Ex Parte Hayden
Before: Henshaw
Synopsis
APPLICATION for Writ of Habeas Corpus to the Sheriff of Santa Cruz County.
The facts are stated in the opinion of the court.
HENSHAW, J.
Petitioner was convicted and sentenced to punishment for a violation of the provisions of a state statute, which provides as follows: “All fruit, green and dried, contained in boxes, barrels or packages, which shall hereafter be shipped or offered for shipment in this state by any person, firm or corporation, shall have stamped, branded, stenciled or labeled in a conspicuous place on the outside of every such box, barrel or package, in clearly legible letters, at least one
[650]
quarter of an inch in height, a statement truly and correctly designating the county and immediate locality in which such fruit was grown.” (Stats. 1903, p. 338.) For a violation of this act he was sentenced to pay a fine of three hundred dollars, with the alternative of imprisonment, and sued for and obtained a writ of
habeas corpus.
He contends that the penal statute in question’ is violative of section 1 of the fourteenth amendment of the constitution of the United States and of section 1 of article I of the constitution of this state, and that the statute in question works an unwarranted invasion of his liberty.

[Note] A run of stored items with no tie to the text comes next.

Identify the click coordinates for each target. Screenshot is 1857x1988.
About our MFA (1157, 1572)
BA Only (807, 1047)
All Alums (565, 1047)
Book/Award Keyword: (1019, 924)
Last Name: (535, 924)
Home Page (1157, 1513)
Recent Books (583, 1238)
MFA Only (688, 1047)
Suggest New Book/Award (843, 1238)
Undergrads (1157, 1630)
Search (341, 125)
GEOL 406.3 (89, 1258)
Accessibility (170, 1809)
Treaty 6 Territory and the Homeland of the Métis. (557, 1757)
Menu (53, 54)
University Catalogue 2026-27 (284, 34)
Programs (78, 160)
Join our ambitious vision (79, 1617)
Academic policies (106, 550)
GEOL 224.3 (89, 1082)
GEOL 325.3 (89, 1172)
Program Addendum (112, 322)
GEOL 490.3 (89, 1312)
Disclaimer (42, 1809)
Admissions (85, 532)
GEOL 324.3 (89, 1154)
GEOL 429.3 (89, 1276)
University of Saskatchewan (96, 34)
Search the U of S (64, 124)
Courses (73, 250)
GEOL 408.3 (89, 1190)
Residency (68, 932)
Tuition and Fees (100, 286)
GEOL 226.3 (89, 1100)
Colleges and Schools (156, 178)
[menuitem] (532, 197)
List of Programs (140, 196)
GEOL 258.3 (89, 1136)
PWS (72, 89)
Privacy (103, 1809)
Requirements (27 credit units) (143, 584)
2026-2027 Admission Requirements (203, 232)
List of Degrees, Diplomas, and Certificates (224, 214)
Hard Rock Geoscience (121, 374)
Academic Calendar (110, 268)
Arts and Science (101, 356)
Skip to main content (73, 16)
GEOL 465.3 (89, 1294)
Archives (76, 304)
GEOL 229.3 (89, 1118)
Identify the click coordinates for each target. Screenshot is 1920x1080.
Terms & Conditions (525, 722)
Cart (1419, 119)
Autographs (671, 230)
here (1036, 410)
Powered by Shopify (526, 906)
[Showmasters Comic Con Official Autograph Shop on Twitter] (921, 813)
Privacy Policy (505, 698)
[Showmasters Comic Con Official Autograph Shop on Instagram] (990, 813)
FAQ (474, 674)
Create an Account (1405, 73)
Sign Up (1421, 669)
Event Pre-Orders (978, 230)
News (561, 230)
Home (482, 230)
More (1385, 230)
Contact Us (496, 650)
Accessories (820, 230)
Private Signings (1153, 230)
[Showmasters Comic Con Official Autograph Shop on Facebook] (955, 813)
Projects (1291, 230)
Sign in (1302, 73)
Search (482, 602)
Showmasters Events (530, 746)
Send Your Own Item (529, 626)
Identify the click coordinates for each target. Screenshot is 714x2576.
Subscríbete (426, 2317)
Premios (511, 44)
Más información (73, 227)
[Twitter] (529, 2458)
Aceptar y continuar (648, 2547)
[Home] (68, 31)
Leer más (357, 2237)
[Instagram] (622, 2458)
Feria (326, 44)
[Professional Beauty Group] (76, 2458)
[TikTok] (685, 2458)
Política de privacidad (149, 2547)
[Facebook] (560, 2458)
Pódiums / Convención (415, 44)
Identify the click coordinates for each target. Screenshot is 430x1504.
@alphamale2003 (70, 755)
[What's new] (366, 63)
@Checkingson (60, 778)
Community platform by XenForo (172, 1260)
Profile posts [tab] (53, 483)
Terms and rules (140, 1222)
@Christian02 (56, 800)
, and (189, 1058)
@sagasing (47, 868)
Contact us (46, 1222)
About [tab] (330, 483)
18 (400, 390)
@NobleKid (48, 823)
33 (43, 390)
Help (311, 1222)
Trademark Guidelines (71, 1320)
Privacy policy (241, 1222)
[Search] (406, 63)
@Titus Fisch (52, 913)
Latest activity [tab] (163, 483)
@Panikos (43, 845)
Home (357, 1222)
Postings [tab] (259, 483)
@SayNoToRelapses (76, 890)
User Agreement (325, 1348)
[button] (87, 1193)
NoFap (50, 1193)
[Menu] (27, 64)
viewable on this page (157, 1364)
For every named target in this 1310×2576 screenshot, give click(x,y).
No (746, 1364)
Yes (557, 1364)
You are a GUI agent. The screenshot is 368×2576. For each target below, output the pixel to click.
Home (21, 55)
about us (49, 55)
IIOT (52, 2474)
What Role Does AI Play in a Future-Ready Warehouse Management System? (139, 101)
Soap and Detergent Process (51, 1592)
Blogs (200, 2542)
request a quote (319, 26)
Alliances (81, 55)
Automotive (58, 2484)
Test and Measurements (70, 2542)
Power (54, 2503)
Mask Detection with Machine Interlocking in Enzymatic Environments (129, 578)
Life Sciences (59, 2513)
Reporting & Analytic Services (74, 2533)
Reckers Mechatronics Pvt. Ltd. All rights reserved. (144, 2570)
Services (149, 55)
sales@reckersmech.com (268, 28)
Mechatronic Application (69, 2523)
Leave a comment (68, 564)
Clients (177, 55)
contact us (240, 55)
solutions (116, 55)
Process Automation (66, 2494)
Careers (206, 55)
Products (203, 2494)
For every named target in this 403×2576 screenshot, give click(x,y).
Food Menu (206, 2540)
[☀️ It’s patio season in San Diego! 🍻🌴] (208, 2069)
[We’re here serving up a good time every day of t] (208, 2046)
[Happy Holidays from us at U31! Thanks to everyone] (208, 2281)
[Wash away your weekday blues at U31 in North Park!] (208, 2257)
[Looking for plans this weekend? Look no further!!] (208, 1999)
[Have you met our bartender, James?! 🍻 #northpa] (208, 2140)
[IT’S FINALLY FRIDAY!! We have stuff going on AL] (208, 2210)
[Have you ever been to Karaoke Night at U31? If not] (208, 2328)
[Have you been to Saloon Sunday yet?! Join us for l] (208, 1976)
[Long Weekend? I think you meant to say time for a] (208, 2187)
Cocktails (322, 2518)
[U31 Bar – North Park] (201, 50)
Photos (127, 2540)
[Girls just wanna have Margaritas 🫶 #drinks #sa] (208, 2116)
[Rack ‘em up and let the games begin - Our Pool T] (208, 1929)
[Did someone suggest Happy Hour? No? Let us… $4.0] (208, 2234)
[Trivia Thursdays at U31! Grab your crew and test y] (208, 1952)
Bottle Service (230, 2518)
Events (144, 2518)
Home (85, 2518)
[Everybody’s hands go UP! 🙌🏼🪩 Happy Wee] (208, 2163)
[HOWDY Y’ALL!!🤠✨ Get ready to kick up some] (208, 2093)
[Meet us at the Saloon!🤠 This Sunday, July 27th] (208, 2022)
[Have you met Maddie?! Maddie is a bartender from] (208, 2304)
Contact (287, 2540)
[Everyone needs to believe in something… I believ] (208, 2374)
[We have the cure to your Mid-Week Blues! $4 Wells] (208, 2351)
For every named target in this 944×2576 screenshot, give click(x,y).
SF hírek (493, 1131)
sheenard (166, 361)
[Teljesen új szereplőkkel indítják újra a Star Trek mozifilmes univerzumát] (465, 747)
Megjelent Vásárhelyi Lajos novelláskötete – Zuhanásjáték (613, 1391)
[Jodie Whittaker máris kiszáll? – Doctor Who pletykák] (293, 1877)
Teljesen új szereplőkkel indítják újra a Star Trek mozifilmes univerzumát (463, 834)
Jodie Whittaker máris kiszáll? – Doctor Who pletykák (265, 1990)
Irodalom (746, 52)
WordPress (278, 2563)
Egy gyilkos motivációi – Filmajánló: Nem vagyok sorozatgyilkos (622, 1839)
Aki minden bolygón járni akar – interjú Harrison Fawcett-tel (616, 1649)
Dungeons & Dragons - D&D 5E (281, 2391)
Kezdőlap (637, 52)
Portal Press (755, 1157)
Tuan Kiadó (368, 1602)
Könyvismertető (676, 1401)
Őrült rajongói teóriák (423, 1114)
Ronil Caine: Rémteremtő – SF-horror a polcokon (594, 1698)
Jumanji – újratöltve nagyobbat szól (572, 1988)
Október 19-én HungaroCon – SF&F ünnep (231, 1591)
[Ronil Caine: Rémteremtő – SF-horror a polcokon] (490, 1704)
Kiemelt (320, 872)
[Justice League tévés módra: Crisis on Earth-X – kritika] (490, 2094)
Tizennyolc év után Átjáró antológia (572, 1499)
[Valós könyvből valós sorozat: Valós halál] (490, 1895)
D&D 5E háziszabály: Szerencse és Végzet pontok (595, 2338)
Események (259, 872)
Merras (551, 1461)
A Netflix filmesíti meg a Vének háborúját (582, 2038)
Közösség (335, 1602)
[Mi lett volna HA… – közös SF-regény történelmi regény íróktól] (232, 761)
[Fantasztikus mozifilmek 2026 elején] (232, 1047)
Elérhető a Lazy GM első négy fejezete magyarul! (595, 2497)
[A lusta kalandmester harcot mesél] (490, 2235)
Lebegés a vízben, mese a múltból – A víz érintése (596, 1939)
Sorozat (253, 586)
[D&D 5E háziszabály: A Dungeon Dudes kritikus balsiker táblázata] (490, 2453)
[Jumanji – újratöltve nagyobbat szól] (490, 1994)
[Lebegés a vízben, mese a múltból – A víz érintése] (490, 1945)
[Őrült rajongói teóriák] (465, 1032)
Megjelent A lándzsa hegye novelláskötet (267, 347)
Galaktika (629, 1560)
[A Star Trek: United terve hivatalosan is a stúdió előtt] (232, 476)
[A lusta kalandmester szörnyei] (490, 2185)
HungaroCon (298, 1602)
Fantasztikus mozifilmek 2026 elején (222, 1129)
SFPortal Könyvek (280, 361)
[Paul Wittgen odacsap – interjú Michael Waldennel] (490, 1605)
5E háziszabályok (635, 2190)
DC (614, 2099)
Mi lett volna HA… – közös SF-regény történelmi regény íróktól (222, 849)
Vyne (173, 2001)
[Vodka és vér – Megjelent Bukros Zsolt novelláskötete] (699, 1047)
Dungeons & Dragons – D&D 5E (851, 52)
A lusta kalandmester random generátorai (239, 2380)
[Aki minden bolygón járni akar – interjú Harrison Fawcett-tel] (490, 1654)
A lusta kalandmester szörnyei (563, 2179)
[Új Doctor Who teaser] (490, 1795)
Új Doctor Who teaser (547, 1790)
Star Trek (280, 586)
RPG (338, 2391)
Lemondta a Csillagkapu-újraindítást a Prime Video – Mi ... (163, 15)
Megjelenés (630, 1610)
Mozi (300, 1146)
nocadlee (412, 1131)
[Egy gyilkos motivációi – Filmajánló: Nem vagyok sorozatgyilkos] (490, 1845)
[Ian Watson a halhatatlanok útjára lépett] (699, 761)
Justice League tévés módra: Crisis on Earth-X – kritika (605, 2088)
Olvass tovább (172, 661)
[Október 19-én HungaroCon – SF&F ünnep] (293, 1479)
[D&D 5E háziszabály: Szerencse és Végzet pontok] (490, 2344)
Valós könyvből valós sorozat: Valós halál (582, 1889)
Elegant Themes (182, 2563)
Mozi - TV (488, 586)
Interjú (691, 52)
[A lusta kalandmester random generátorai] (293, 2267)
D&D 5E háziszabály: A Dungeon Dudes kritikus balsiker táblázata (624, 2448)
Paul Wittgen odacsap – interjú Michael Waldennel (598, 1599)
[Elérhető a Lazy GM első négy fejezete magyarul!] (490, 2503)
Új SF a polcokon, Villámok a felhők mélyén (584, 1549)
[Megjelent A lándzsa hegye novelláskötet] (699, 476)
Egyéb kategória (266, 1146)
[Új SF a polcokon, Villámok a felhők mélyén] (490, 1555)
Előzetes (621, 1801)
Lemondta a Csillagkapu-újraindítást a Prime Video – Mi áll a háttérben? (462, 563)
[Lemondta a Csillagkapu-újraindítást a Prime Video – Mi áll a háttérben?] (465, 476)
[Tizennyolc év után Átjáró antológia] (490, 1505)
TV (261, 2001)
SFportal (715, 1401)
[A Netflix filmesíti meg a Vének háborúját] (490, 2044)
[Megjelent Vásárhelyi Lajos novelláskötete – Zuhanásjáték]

It has come to be well recognized that the liberty and the pursuit of happiness in which the individual is protected by the constitution of the United States and of the state applies as fully to his right of contract, his right to follow a legitimate vocation, untrammeled by unnecessary regulations, as it does to the freedom from arrest or restraint of his person. This subject has received recent consideration by this court, and it is unnecessary to do more than refer to
Ex parte Dickey,
144 Cal. 234, [103 Am. St Rep. 82, 77 Pac. 924].
Putting out of contemplation, therefore, the fundamental right of the government to subject private property to taxation and to take such property in time of public calamity and peril, the right of the state to impose burdens upon such property where the business is legitimate and innocuous,—in other words, to regulate harmless vocations,—is found in the police power alone.